§ **Data records**:
-- start --

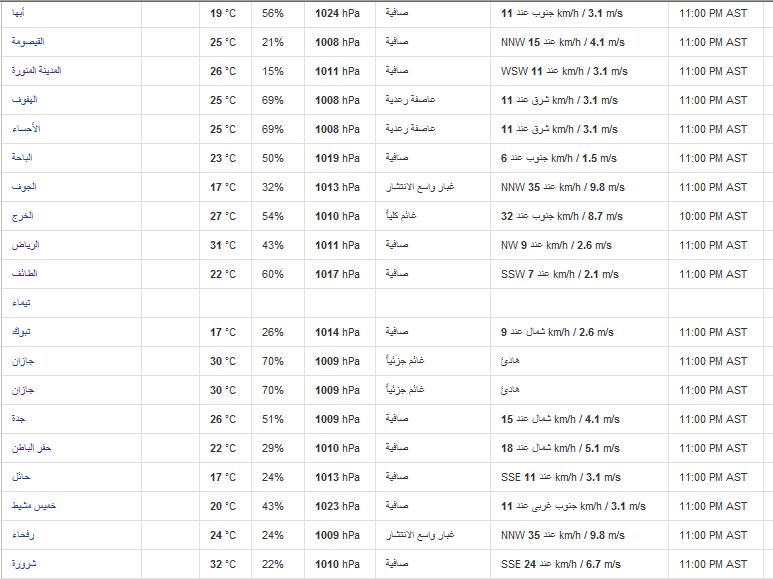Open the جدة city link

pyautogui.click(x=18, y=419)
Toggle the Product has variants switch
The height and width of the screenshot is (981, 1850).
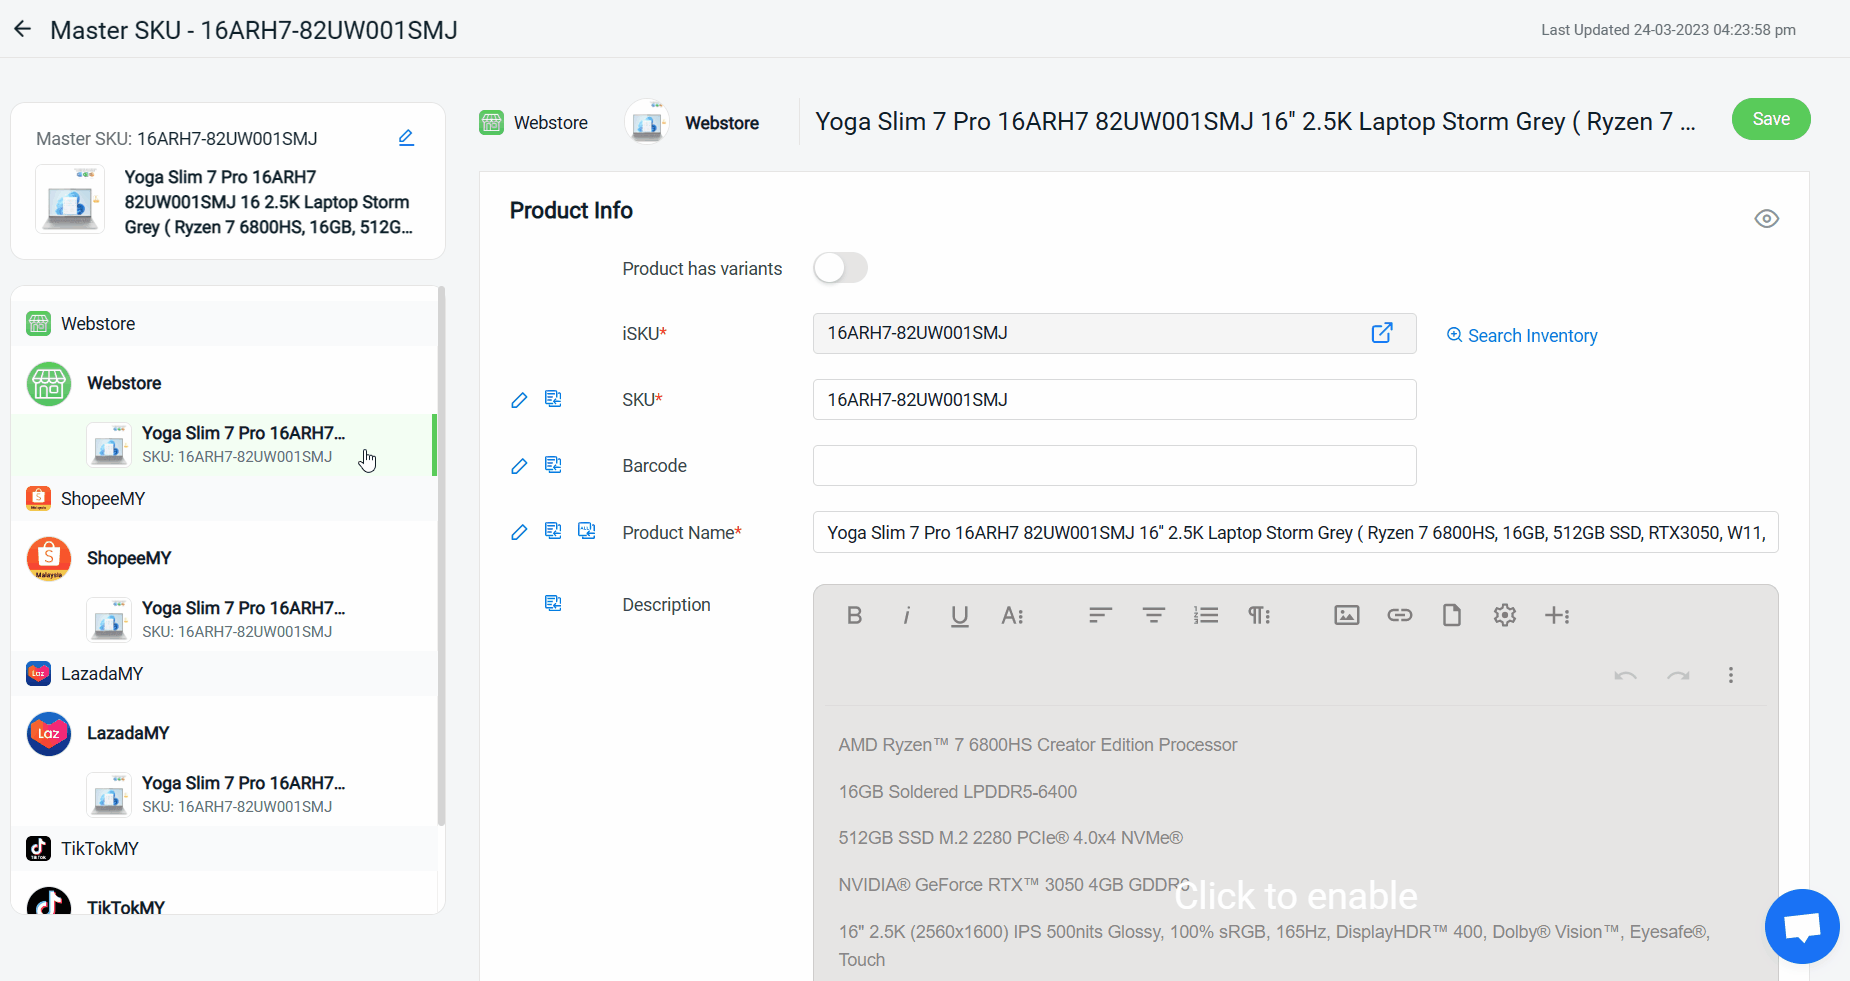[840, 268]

-- end --
-- start --

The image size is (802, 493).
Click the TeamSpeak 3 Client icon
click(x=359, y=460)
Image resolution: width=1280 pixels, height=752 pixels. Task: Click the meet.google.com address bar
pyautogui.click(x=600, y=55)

-- end --
-- start --

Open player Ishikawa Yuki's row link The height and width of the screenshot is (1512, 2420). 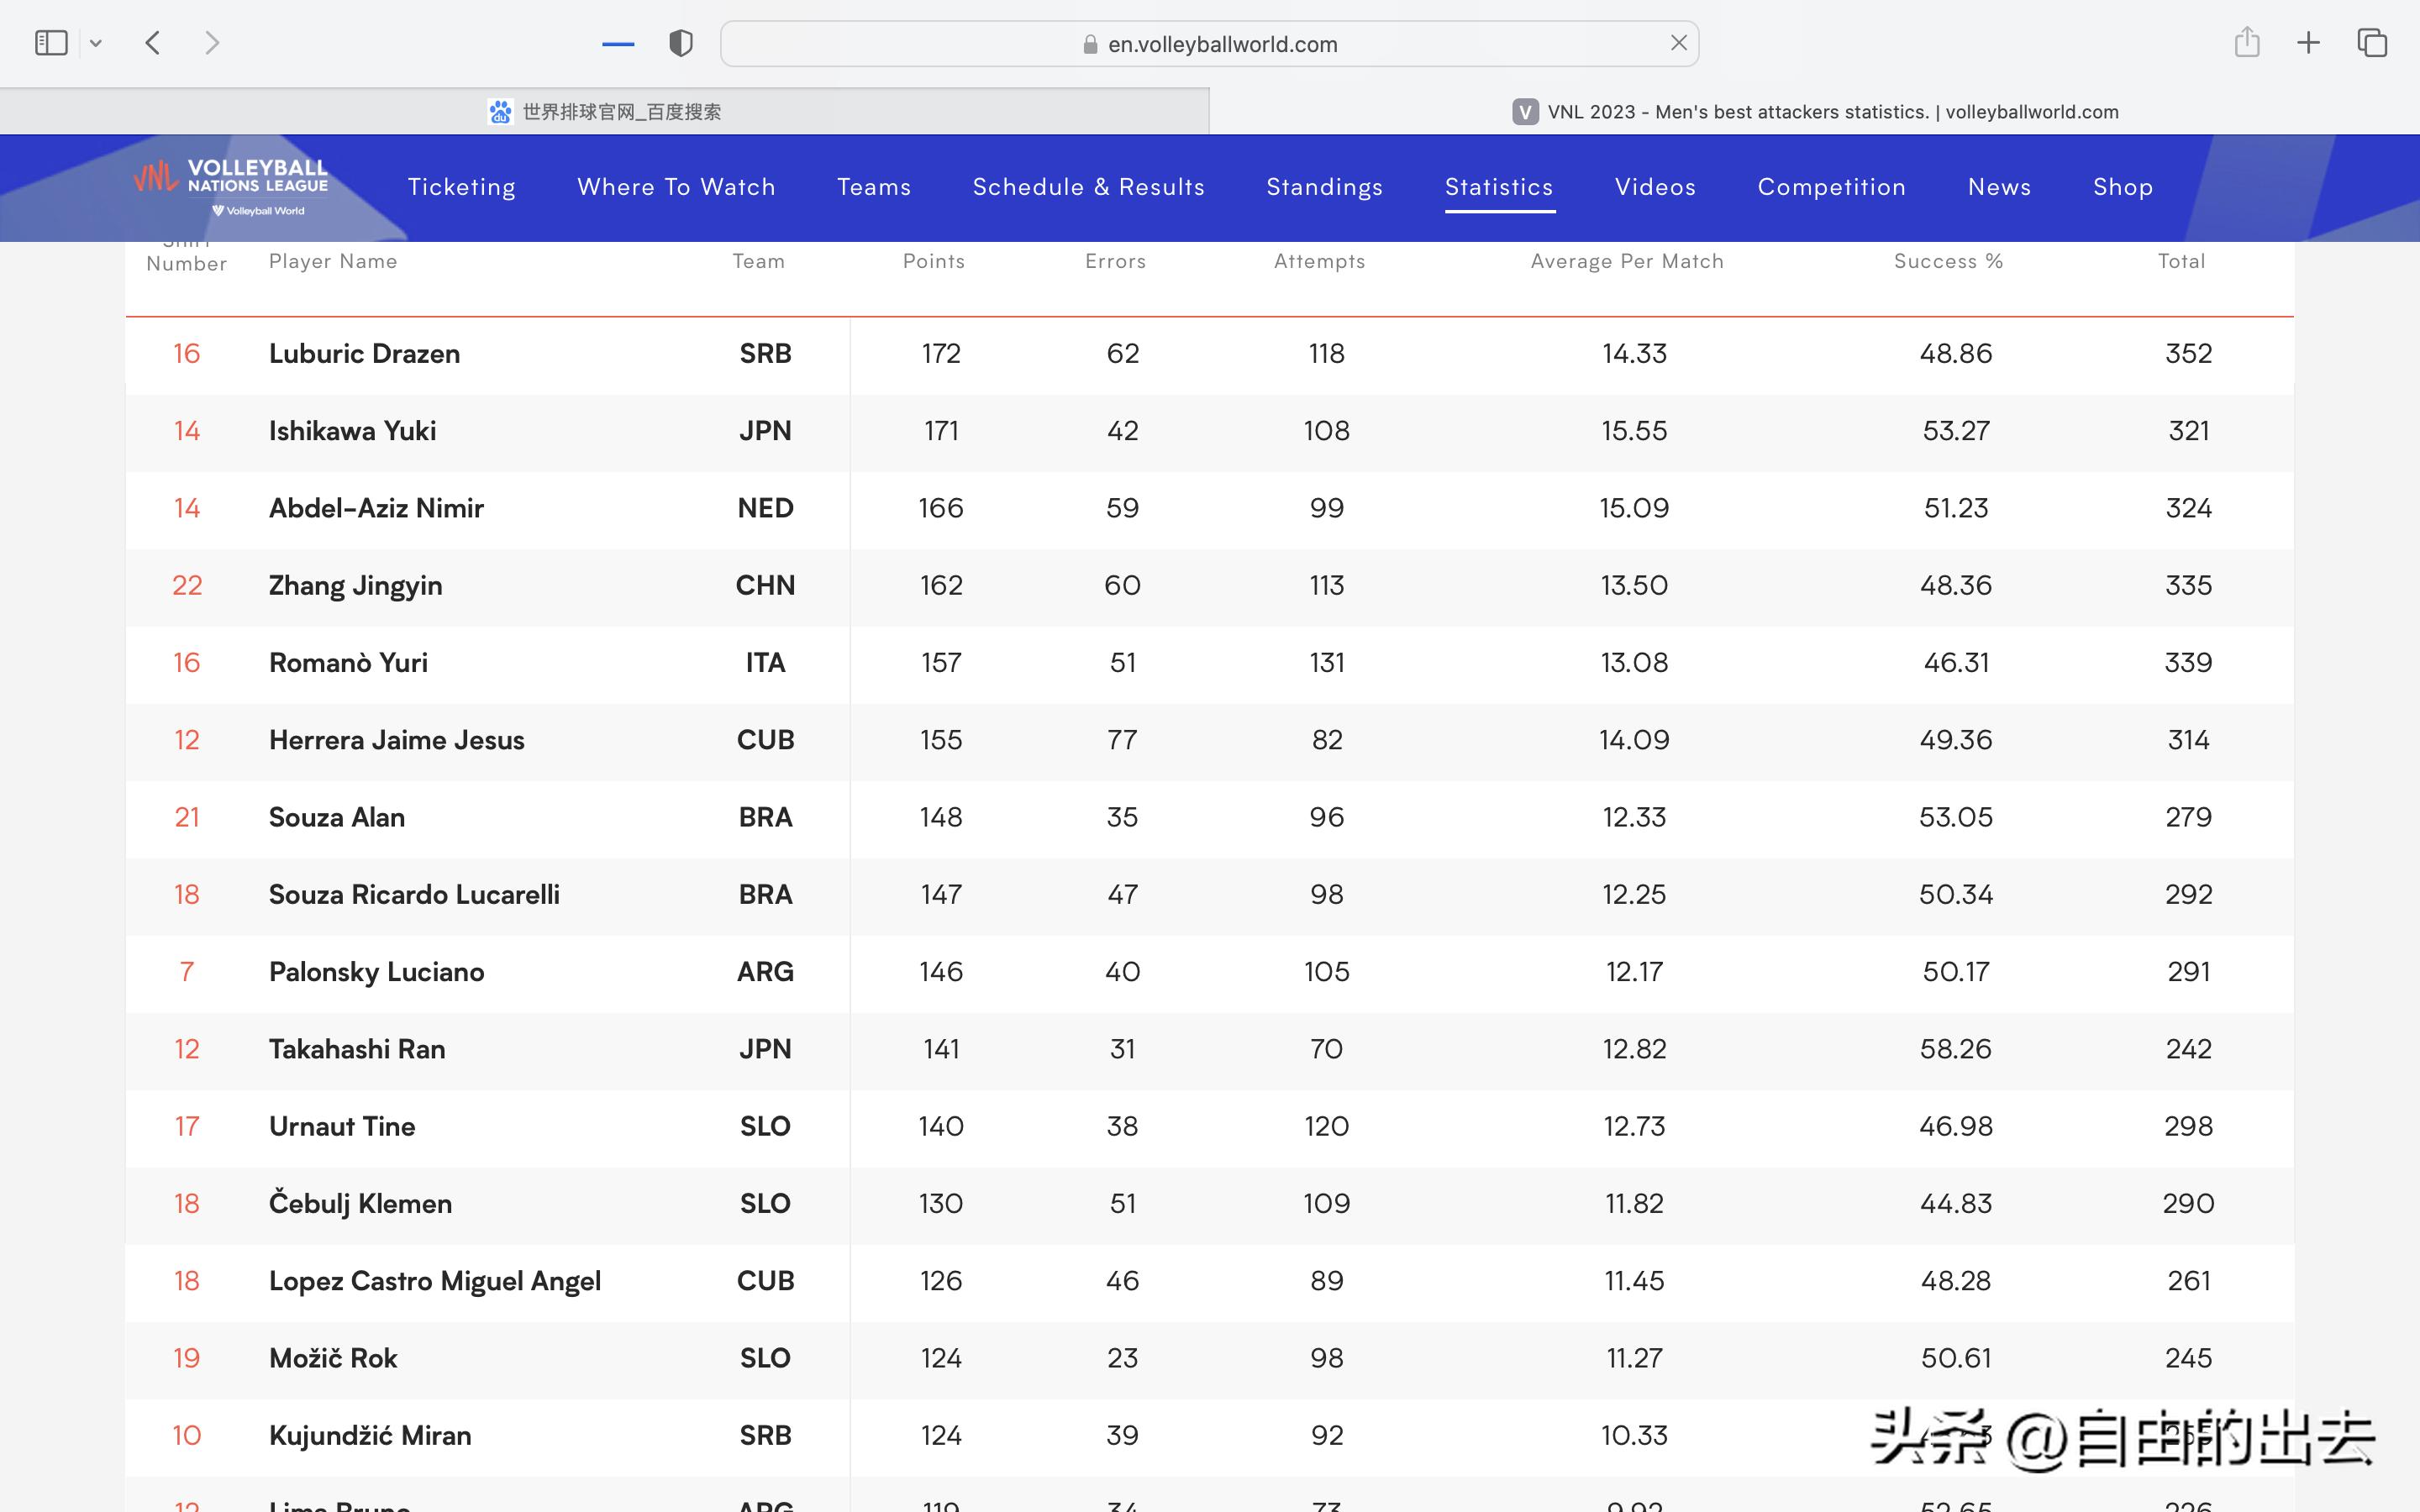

-- end --

§ **Exercise details**:
Substitute "URL bar" for "address bar" in the data lines beginning with the one containing "The image size is (802, 493)." and running through the one containing "pyautogui.click(x=600, y=55)", leaving everything else unchanged. Reproduce only those lines.

§ **Exercise result**:
The image size is (802, 493).
Click the TeamSpeak 3 Client icon
click(x=359, y=460)
Image resolution: width=1280 pixels, height=752 pixels. Task: Click the meet.google.com URL bar
pyautogui.click(x=600, y=55)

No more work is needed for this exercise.